The Truth About Managed Care Gatekeeping
Whatever one might call it, managed care’s focus isn’t what specific patients and their physicians might deem best for those patients’ health. Patients who fall outside of managed care’s protocols – and who aren’t skilled at (or can’t afford attorneys who are skilled at) making persuasive arguments for care – experience denial of coverage when community-driven statistical data suggests that outcomes from certain procedures won’t be favorable.
And, even if patients were willing or able to pay out of pocket, appointments with many specialists require referrals, which the managed care networks also largely control. The gatekeepers are watching.

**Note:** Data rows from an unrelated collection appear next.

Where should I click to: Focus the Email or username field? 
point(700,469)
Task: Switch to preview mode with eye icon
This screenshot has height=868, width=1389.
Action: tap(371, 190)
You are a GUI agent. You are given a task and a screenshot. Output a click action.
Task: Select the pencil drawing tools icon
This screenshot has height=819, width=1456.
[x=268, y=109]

In 2002, a film called John Q. was released. The film, starring Denzel Washington, explored a desperate father’s actions when his son was unable to receive a needed heart transplant. The family’s complicated story – a change in insurance coverage, delayed testing and high out-of-pocket costs for the surgery that were beyond the family’s means – left a desperate father taking matters into his own hands to save his son’s life. Believing himself to have no other options, the film’s title character is reduced to criminal activity in taking a hospital’s emergency room hostage. Although his plan isn’t executed without a hitch, he does succeed in saving his son when the hospital’s administrator agrees to provide the child’s surgery pro bono. The film laid bare some of the flaws in our nation’s healthcare system – flaws that many would argue haven’t significantly changed over the past twenty years.

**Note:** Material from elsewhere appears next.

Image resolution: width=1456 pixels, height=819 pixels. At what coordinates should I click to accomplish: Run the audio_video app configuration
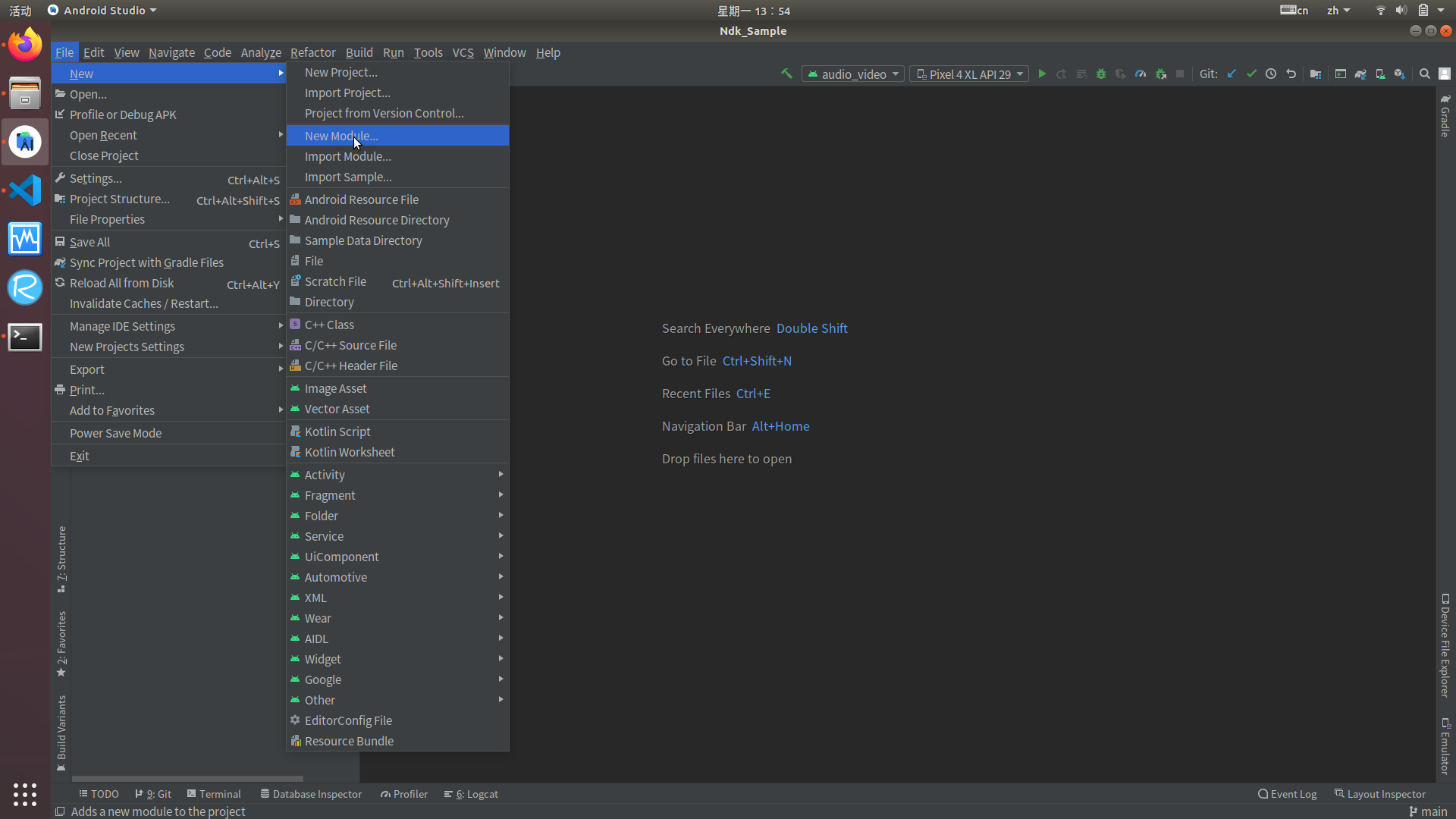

The High Stakes of Denied Coverage
But what are the alternatives? There are certainly arguments that if care isn’t “managed,” demand for medical services and specialists would even farther outpace supply, and costs on an otherwise open market would increase so dramatically that even more persons could find themselves without access to care and physicians. Already, shortages of physicians and nurses have meant long waits for appointments and procedures. Certain areas of our country, especially rural areas, are without access not only to specialists but also to primary care. Does the answer lie in a greater number of physicians – more supply to meet patient demand? With the cost of medical school also high, the likelihood that we will train significantly larger numbers of doctors seems slim.

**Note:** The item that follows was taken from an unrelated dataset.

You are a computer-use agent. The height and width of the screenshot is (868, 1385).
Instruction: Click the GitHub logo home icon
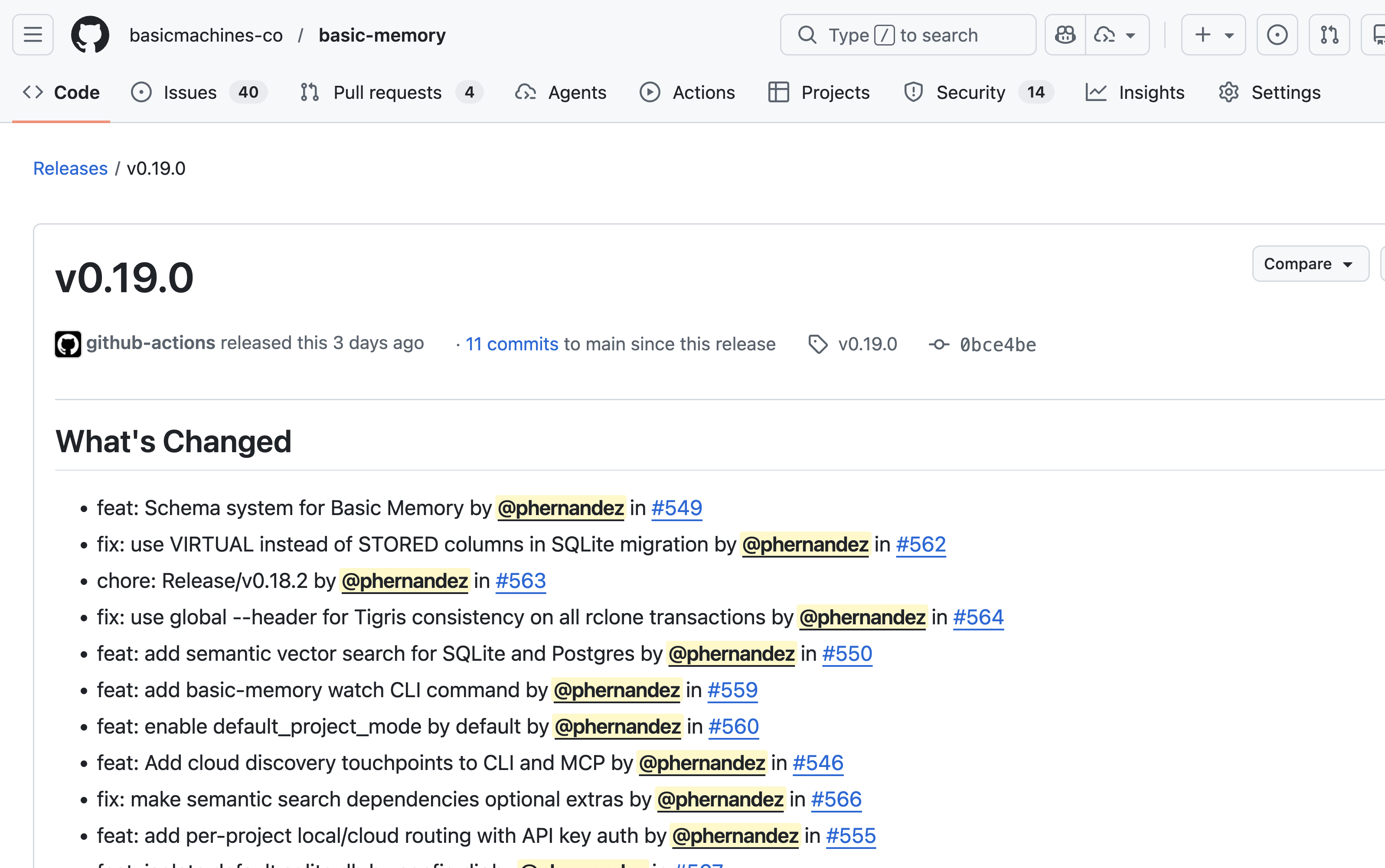pos(90,35)
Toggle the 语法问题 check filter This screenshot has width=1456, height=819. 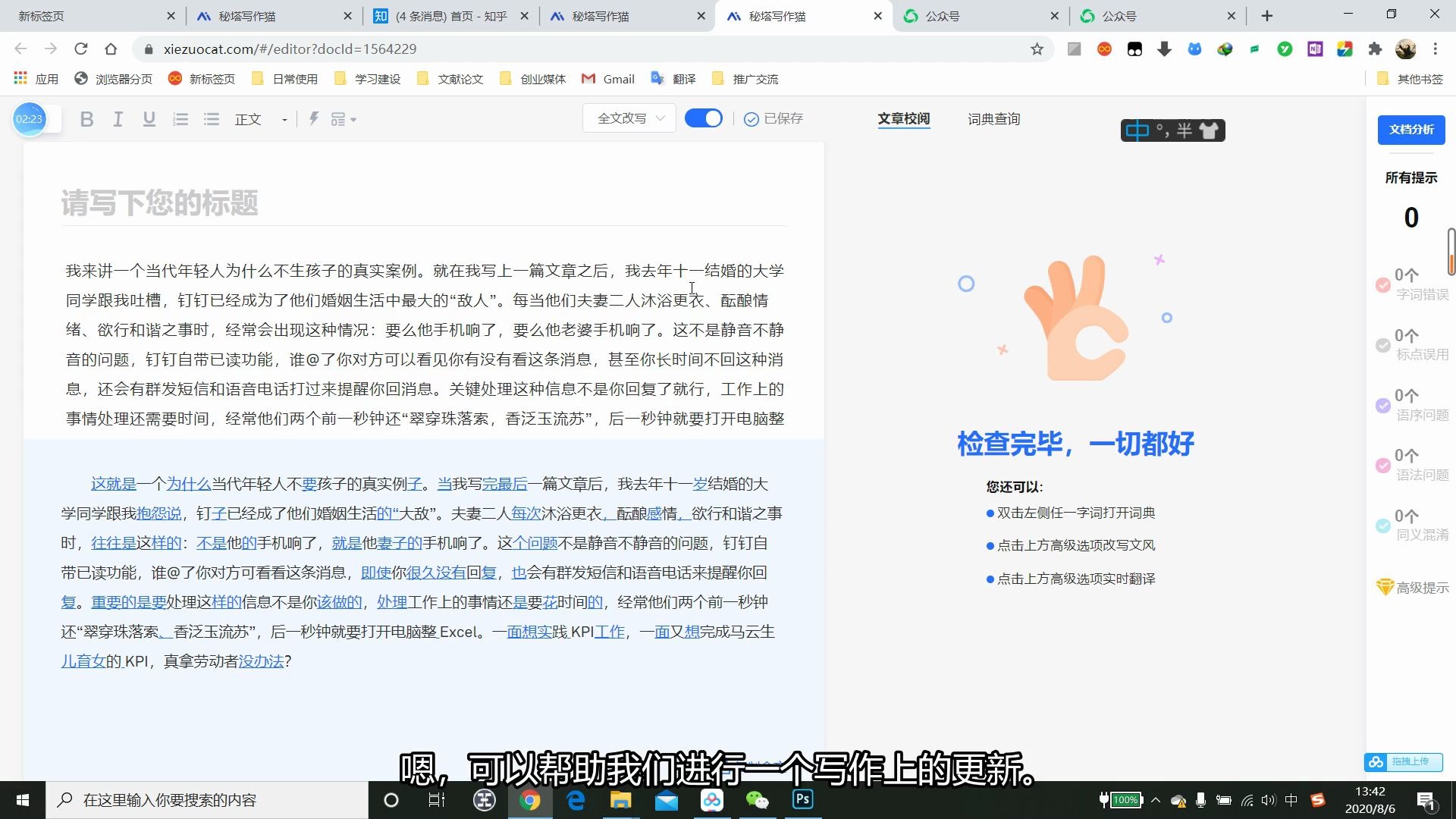1383,466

What’s the Christian response? When Americans celebrate the killing of a managed care executive and laud his killer, we know that frustration with the healthcare system is high. The question is how best to relieve that frustration – in a system in which some coverage that an individual and that person’s physician request will inevitably be denied –.
One might offer that our Gospel accounts don’t show Jesus “denying” healing to those who came to him for help, even after physicians of the day had done all they could to bring about healing and were not successful (We have to acknowledge that Canaanite/Syrophoenician woman who pushed back when it seemed initially that Jesus was not going to offer healing to her daughter, but on “appeal,” her request was granted!). With Jesus as a healer, there were no protocols, no co-pays, and no required preauthorization; Jesus simply healed.
The healing accounts would beg the question about whether coverage for all patient-requested or physician-requested procedures should be granted, in an age in which patients may be overly-influenced by advertising, and providers may feel driven to keep their outcomes favorable.
Then we recall that, in the healing accounts that we find in the Gospels, Jesus was certain about outcomes; he wasn’t weighing alternatives and their cost – financial or resources – within a medical system. Ours is not a perfect world.
Wherever we go from here, it seems that the American public will be frustrated over access to medical care and physicians – awaiting some brilliant solutions that will limit, or at least reshape, the role of gatekeeping managed care networks, while also keeping costs affordable and access to physicians reasonable. Until we find those solutions, all of us would do well to become better informed about our own healthcare coverage – and offer support to neighbors who need our help navigating the system.